How I Teach - Reflecting on 15 years in design education
by Jon Kolko

Chapter Three: Design Studio

Team dynamics

Projects in my studios are nearly always in groups of two or three. A well-structured team learns to work together fluidly. They trust one-another, and so they can focus on their design work instead of focusing on interpersonal problems. But frequently, personalities clash within a group. Students who don’t have experience working in a group struggle. These are some of the things they struggle with.
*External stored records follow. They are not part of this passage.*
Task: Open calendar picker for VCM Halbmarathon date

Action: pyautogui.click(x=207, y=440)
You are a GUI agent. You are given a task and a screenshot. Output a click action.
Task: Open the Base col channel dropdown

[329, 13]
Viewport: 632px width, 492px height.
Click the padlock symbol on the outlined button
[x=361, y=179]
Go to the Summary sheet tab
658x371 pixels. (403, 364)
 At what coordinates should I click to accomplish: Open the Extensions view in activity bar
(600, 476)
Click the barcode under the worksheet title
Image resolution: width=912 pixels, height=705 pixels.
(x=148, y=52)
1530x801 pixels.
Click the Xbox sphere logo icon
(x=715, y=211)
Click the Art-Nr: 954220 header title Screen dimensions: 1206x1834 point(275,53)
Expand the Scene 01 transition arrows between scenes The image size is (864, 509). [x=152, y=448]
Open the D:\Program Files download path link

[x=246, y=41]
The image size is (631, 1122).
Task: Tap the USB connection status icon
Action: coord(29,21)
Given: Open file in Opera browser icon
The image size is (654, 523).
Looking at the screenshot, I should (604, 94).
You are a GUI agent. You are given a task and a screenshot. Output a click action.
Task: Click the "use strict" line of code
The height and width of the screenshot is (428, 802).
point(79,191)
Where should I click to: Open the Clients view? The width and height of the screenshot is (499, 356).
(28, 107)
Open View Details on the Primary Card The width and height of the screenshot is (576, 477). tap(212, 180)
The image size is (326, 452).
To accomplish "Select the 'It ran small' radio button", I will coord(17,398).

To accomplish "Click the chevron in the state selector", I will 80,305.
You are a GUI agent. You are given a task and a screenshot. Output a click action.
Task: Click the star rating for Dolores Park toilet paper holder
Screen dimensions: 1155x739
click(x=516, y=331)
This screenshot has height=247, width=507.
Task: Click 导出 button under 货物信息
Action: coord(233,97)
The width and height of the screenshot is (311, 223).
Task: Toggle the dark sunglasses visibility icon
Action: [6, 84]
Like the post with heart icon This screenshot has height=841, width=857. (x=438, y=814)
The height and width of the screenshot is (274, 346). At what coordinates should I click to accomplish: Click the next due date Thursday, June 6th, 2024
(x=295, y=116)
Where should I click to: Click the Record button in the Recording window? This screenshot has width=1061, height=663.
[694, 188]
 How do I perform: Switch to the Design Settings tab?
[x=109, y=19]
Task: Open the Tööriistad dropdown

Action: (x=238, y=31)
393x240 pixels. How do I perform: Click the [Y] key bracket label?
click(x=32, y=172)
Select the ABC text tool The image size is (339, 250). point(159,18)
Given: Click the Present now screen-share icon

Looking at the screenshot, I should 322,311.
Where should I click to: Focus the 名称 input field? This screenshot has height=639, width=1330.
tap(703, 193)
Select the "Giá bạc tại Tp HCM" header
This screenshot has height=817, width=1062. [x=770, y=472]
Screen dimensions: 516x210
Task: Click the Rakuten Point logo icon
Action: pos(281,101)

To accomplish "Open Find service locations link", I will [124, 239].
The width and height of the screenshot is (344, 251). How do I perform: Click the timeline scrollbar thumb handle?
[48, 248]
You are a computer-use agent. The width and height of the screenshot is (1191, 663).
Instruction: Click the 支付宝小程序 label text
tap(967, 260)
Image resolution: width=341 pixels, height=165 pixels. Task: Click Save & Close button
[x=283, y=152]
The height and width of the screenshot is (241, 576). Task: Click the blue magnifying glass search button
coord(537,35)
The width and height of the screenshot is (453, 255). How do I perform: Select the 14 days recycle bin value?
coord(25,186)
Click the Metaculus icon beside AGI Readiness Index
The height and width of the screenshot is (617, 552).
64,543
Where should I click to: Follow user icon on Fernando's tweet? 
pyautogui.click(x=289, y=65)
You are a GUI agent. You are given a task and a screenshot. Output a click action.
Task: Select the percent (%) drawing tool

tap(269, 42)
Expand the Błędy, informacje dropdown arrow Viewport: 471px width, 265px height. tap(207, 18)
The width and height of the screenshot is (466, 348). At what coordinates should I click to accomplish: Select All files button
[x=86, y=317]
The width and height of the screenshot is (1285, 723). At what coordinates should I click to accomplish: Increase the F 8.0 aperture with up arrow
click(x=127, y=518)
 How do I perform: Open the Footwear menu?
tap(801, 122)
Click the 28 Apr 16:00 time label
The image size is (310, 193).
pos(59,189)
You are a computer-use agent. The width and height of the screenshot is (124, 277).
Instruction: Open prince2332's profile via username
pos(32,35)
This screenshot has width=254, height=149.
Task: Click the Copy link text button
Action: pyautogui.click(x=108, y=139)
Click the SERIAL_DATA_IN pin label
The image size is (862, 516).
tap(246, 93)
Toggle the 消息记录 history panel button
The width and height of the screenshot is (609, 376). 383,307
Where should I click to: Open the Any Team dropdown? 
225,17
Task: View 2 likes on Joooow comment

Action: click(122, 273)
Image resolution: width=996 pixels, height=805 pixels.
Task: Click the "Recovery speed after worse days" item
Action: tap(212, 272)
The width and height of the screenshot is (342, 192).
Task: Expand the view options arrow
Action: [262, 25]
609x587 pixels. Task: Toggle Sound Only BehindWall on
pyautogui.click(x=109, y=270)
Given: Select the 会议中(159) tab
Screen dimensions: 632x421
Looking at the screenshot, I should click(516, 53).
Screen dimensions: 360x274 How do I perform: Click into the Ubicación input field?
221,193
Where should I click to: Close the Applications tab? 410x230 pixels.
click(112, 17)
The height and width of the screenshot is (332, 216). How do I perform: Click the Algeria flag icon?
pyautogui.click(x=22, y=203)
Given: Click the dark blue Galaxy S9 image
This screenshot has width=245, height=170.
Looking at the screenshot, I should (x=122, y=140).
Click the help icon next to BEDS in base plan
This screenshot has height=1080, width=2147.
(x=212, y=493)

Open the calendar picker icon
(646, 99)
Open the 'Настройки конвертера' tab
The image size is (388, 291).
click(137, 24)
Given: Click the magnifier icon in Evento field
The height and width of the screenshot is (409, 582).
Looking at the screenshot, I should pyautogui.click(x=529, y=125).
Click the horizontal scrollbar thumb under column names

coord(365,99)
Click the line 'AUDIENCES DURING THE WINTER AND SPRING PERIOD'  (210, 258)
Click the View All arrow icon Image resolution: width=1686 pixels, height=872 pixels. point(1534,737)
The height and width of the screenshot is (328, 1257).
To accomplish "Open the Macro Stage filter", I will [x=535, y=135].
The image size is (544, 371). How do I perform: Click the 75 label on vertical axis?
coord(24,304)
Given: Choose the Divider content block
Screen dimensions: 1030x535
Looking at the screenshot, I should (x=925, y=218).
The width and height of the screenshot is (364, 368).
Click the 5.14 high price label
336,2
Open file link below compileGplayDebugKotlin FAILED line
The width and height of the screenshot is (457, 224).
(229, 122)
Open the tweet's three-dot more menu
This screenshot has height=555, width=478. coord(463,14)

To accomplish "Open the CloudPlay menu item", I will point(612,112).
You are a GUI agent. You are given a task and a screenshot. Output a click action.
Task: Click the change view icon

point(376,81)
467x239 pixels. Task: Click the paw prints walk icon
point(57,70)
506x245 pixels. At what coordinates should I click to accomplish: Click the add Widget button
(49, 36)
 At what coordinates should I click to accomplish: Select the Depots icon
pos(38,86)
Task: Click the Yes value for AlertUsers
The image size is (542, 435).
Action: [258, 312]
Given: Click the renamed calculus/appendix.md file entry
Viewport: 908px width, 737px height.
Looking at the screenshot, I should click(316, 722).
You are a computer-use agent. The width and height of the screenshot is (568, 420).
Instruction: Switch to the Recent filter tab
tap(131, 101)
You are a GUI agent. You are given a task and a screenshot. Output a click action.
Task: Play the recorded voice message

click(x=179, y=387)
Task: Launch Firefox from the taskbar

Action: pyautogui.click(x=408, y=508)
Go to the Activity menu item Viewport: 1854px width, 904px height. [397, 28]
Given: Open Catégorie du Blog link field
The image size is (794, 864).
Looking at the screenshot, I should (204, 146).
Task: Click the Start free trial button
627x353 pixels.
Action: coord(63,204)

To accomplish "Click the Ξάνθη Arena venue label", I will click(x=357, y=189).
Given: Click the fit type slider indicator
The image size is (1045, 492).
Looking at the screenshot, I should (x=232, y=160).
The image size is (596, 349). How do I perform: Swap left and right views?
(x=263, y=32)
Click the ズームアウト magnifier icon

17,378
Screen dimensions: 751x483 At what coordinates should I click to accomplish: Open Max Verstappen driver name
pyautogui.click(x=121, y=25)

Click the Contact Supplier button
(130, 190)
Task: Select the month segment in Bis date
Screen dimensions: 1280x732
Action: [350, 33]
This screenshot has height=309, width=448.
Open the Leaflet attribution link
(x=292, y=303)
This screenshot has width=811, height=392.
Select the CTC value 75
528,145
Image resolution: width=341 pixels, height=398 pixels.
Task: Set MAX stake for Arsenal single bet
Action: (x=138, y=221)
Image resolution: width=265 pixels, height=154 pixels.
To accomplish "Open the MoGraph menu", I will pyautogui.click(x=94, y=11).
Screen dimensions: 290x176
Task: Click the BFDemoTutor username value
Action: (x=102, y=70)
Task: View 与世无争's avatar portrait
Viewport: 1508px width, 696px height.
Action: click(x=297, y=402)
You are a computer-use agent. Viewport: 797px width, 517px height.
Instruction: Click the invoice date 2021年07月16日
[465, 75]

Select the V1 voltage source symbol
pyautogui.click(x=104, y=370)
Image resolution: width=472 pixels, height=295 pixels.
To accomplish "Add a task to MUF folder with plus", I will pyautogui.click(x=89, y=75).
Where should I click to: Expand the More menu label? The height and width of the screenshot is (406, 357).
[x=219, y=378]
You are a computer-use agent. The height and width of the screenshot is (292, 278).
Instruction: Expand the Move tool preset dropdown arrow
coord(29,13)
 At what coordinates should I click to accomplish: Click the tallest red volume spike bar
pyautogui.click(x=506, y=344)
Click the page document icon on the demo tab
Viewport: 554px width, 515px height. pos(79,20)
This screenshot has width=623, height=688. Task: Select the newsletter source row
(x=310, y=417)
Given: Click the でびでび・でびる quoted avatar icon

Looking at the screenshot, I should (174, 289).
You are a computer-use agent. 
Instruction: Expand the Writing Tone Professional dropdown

  • A conflict of communication style. Some people are direct and blunt. They communicate their judgement and observations in a no-nonsense tone of voice, and don’t curate their language to deliver bad news in a good way. This is at odds with other students, who both give and expect feedback to be more supportive. “That isn’t working” and “There are a number of parts of this that are just so good, but when they come together, I don’t think it’s doing the best job it really could be” get to the same point, but do it in very different ways. When these collide, there is tension. Sometimes, this stylistic problem is present in something as simple as inflection and volume. I had a student who had a very loud voice, and some of the other students in his group felt that he was yelling at them. They interpreted this as antagonistic, even though his intent was collaborative.
  • A conflict of perception of roles. Some students want to lead and view themselves as an autocratic leader—someone who determines a direction, makes decisions, and ultimately is in charge. Other students view a team as a collaboration, where no one is in charge and decisions are made through consensus. When there are multiple “leaders” emerging in a group, forward momentum become difficult because each individual feels that they own decision making. This results in debate, conflict, and sometimes, shouting. When there are no “leaders” emerging, the group spins. It’s difficult to find a path forward if no one can commit to a direction, and so this leaderless group considers multiple paths over and over without ever making a decision.
  • A conflict of work ethic. Some students dedicate more time to their course work than others. When the effort gap becomes noticeably large, students begin to feel resentment towards one-another. That resentment splits the group, where students begin to work individually rather than collaboratively. Sometimes, the wedge becomes so strong that students end up with individual designs instead of a group result.
  • A reliance on old skills. Students come to school with a set of existing skills. It’s tempting in a group project to fall back on those skills. For example, if one student is skilled in sketching, and the project requires sketching, they become the de facto “sketcher.” This means that no other student will get to experience and practice that skill, and the “sketcher” won’t have an opportunity to try new methods.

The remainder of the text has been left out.